First, I love the imagery of Sabbath as unplugging. As I blog I can see at the least 10 different cords or cables that are "plugged into" something. Imagine for a day that I simply unplugged all of those things and let them rest and be. The aesthetics of my office would be impacted very positively. Think about the simplicity of all of those items being "unplugged".  Not only do I have cords strewn about, but my calendar is open just one tab over from my blogger tab. I simply have to glance at the colorful Google calendar to see all that I, personally, am "plugged into".  Again, imagine if only for a brief period I "unplugged". If I unplugged from the role of professor, the role of campus minister, the role of landlord, the role of _________. If I only unplugged and simply existed as Eli, as a child of God in need of his presence, guidance, and Fatherly ways. Sabbath as "unplugging", I think Eugene is on to something.

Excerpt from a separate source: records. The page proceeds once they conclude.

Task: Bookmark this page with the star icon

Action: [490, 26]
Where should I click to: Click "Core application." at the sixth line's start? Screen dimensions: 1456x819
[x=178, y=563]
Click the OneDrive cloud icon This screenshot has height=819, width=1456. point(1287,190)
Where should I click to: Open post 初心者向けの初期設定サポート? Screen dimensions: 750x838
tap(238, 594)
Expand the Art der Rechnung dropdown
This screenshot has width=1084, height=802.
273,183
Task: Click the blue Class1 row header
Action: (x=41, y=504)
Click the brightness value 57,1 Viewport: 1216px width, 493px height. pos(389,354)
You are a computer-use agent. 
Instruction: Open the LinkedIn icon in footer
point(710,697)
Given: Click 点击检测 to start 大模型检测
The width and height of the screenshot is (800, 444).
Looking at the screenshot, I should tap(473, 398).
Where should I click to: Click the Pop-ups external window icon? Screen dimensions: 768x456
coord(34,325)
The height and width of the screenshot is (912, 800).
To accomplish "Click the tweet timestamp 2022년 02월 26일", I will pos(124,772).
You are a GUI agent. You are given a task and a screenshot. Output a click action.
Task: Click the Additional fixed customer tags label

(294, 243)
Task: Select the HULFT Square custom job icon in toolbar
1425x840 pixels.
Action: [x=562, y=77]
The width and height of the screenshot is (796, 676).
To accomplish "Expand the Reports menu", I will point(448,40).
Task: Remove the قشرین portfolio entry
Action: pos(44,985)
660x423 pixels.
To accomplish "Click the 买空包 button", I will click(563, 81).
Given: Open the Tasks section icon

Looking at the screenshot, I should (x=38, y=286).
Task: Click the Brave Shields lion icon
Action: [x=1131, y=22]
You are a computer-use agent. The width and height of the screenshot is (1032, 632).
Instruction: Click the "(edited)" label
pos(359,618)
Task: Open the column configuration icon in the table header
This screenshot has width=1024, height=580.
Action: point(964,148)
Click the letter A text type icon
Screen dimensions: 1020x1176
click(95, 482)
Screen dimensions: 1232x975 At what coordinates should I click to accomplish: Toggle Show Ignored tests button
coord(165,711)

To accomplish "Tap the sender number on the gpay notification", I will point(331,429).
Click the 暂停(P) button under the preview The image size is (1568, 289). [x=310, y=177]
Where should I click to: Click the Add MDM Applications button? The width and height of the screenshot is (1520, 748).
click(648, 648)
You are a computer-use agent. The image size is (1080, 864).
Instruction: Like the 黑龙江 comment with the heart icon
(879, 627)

Second, Eugene mentions his own personal Sabbath practice when he had children that were school aged. As many of you know I am the father of 2 month old twin boys. Needless to say I can't for the life of me figure out what Sabbath, "unplugging" looks like in the midst of keeping up with Ian and Nolan. I am constantly plugging a bottle in one of their mouths to satisfy their appetite. Eugene and his wife Sabbath together without the kids. They bring the kids in on the Sabbath practice later, but they intentionally share this time together. They unplug together, then they can stay unplugged with their children later in the day. That seems to make the idea of Sabbath with small children or children in general far less daunting.  And the effect of this practice was revolutionary for the family, it "...gave them a sense that they don't have to do what the world's telling them to do." No, they are free to do what God tells them to do.

Wednesday, June 1, 2011

Working on the Sabbath

"So, what is your position about working on the Sabbath?" One of my dearest lifetime friends, while he and his family were visiting from out-of-state over Memorial Day weekend, raised this question while he and I (and both our spouses) removed and replaced some rotted wood trim on the front of my house this past Sunday afternoon. This led to many questions and some discussion about the true meaning of the Sabbath. I struggled, because while I did not ask for help, it was volunteered, I did take advantage of his expertise (he is an architect by trade) to accomplish something that was years overdue and on my "must do" list this summer. Through the challenges we faced in this project, I believe that we affirmed, bonded, and strengthened our long-term relationship in ways that are difficult to explain. "The Sabbath was made for man, and not man for the Sabbath." I made the argument that "when the ox is in the ditch everyone has to turn to, even on the Sabbath." Removing rotted wood and nails, replacing it with new rough cedar, priming, measuring, sawing, caulking, remeasuring, fitting, leveling, and refitting trim, and nailing it up. Not being used to much manual labor, I was so sore the next morning it was difficult to get up. Honestly, we experienced a depth of communion in the midst of some very hard work that would not have happened if we had simply lounged around in the house watching TV. It was ultimately refreshing, renewing, and restoring - and it was work.